A Biella molte trattative si complicano perché la planimetria catastale viene controllata troppo tardi. Ecco dove si verifica e si aggiorna, quali difformità sono più frequenti tra Biella Piazzo, il Piano e gli ex lanifici, e come muoversi prima di vendere.

GNGeom. Nicolò Spilinga · Geometra · tecnico verificato MioTecnico

Contenuti verificati su servizi catastali Agenzia delle Entrate e procedure edilizie del Comune di Biella

Geometra sorridente controlla una planimetria catastale con vista sul Piazzo, il borgo storico di Biella, sullo sfondoGenerato con IA

A Biella molte trattative immobiliari si complicano non perché manca un documento, ma perché la planimetria catastale viene controllata troppo tardi, spesso a ridosso del rogito. La planimetria è la rappresentazione grafica depositata al Catasto: mostra vani, accessi e pertinenze. Se negli anni sono stati spostati tramezzi, ricavati soppalchi o uniti locali, quel disegno può non raccontare più l'immobile reale — e per il territorio di Biella il riferimento competente è l'Ufficio Provinciale - Territorio di Biella dell'Agenzia delle Entrate, con sede in Corso Europa 7A (fonte: Agenzia delle Entrate, 2026).

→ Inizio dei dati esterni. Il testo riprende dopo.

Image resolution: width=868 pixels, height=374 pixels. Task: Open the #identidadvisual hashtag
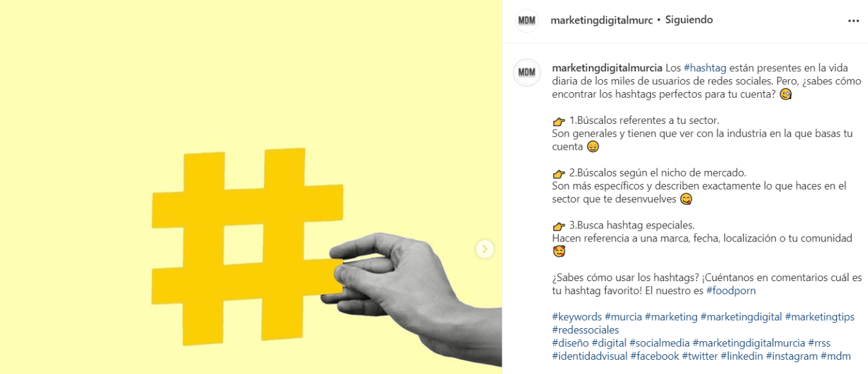(590, 356)
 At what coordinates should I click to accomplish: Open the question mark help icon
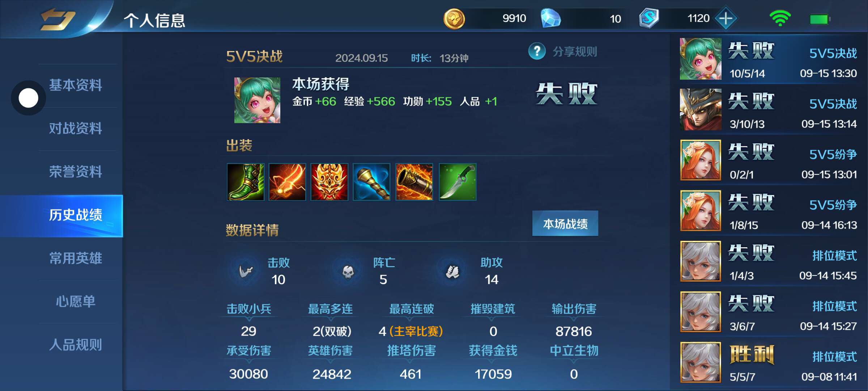(537, 52)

In questa guida (aggiornata ad agosto 2026) trovi perché conviene controllare la planimetria prima di mettere in vendita, le difformità più frequenti tra il borgo del Piazzo, il Piano e gli ex stabilimenti tessili biellesi, dove si verifica e si aggiorna il documento, e uno schema pratico per arrivare preparato dal tecnico.

Punti chiave

  • Il Catasto (Agenzia delle Entrate) e il Comune di Biella fanno due verifiche diverse: la planimetria è catastale, la regolarità edilizia dipende dalle pratiche depositate presso lo Sportello Unico dell'Edilizia (SUE) del Comune.
  • L'ufficio catastale competente per Biella è l'Ufficio Provinciale - Territorio di Biella, Corso Europa 7A (fonte: Agenzia delle Entrate, 2026).
  • A Biella le difformità più frequenti riguardano il borgo storico del Piazzo (tramezzi, sottotetti) e gli ex lanifici/stabilimenti tessili riconvertiti (soppalchi, open space, frazionamenti non aggiornati).
  • Una difformità catastale non si risolve sempre con una semplice variazione: se dietro c'è un tema edilizio non chiarito, va prima verificato presso il Comune.
  • Il conforme catastale (art. 19, comma 14, DL 78/2010) va dichiarato in atto: un disallineamento non gestito può bloccare o rallentare il rogito.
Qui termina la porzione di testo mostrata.